Oakes & Kanatz v. Schmidt

RANDALL, Judge,

dissenting.

I respectfully dissent. I would have affirmed the trial court’s grant of summary judgment to respondents.

The case involves after-the-fact allegations by a client. There had been a completed dissolution pursuant to stipulated terms agreed to in open court, and later appellant expressed dissatisfaction with the economics of her settlement. The allegations are general in nature, basically revolving around a claim that appellant should have received more from the stipulated settlement.

The elements of negligent practice of law are stated in Christy v. Saliterman, 288 Minn. 144, 150, 179 N.W.2d 288, 293-94 (1970):

[T]he client has the burden of proving the existence of the relationship of attorney and client; the acts constituting the alleged negligence * * *; that it was the proximate cause of the damage; and that but for such negligence * * * the client would have been successful in the prosecution or defense of the action.

The existence of an attorney/client relationship was not in dispute and appellant did make claims constituting the alleged negligence. However, the record shows no genuine specifics alleged by appellant concerning (1) proximate cause; (2) that but for the claimed negligence, appellant would have received more; and (3) that appellant would have been more successful by further negotiations or a trial.

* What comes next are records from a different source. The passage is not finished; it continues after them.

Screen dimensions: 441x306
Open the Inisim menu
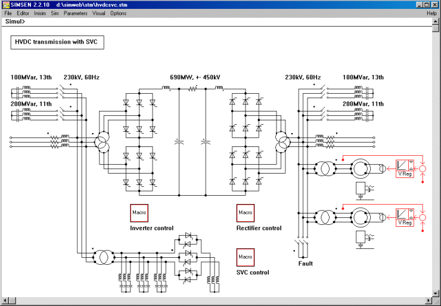pyautogui.click(x=40, y=13)
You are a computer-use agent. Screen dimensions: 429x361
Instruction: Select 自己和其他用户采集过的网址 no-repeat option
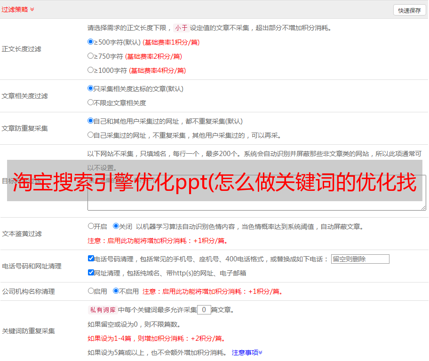[x=91, y=121]
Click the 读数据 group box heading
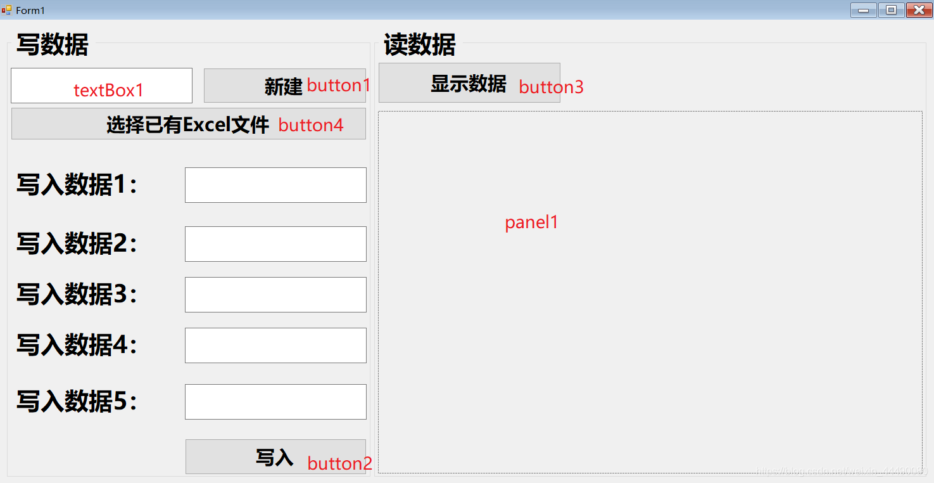 [x=419, y=45]
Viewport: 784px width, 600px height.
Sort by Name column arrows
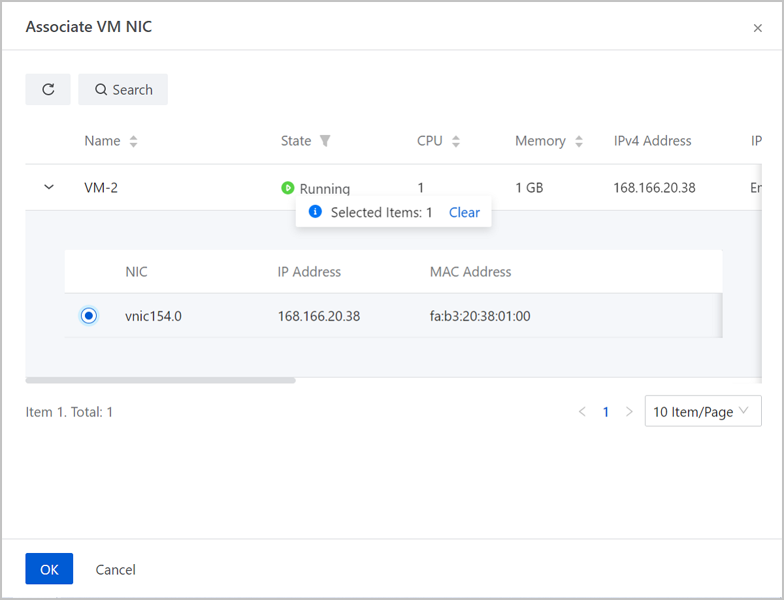point(133,141)
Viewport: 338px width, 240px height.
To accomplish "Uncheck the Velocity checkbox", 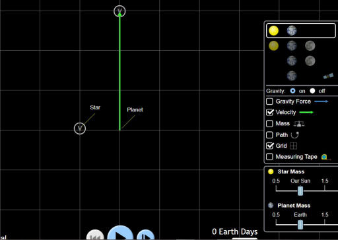I will (269, 112).
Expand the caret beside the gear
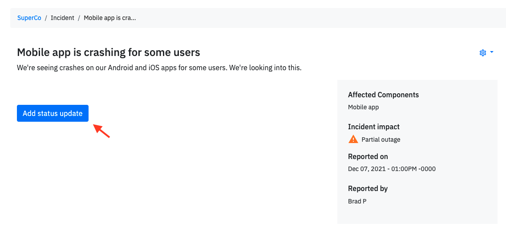This screenshot has height=231, width=506. pos(491,52)
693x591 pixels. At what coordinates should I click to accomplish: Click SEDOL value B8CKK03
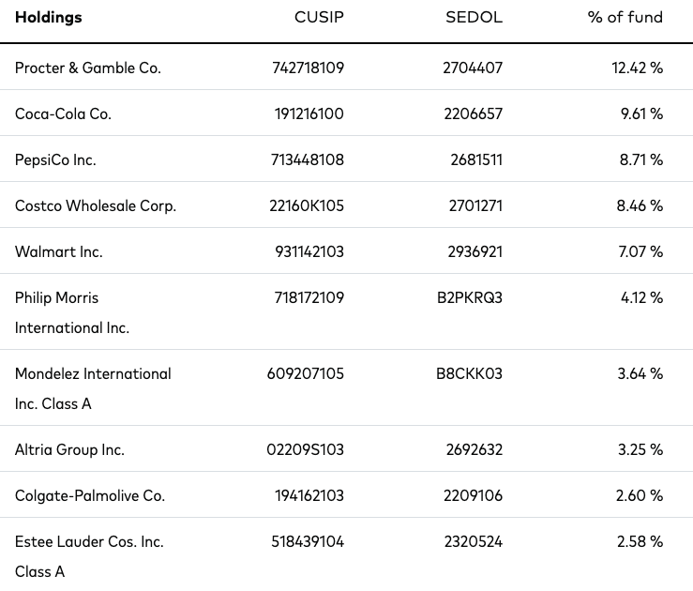tap(469, 373)
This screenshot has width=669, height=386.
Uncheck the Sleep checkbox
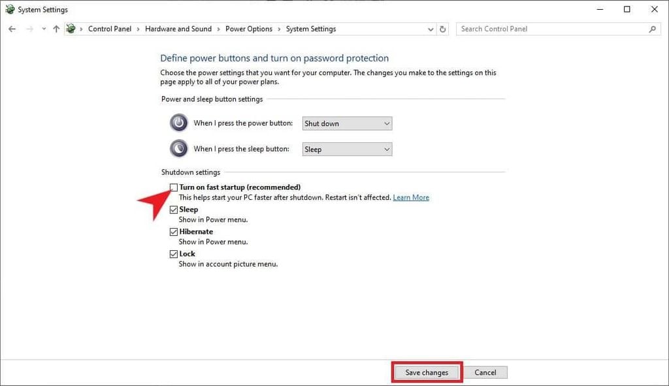[173, 210]
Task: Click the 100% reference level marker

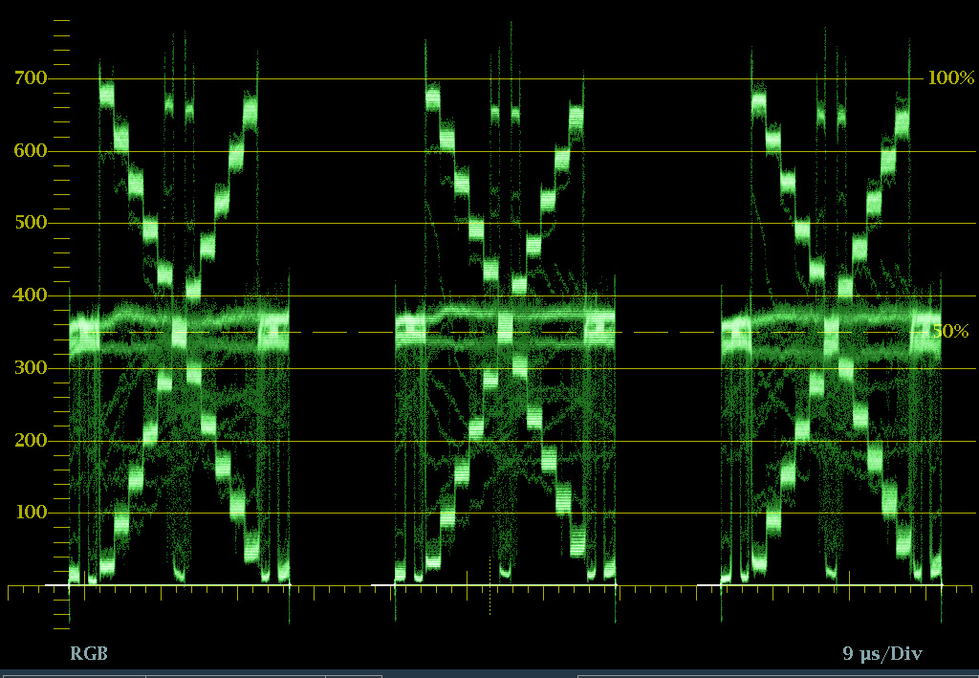Action: coord(948,77)
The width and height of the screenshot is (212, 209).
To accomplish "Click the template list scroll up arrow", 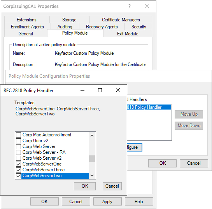I will coord(92,136).
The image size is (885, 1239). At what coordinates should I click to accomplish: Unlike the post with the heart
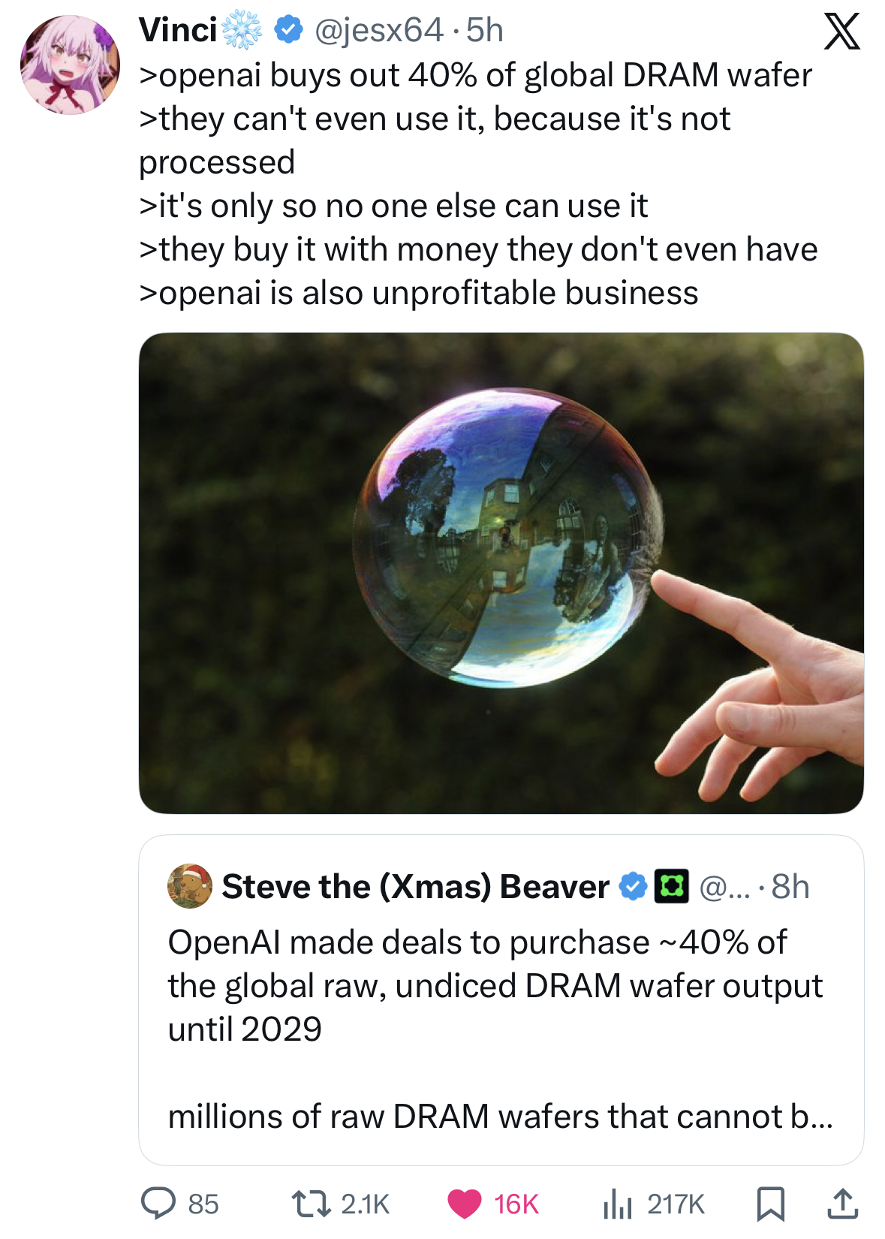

Further, although not essential to defeat the motion for summary judgment, expert testimony in a legal malpractice case is important and appellant offered no expert testimony that respondent acted improvidently.

What record there is was thoroughly reviewed by a trial court cognizant of the claims and counterclaims. I find nothing in the record convincing me to reverse the trial court’s summary judgment on the merits of appellant’s claim.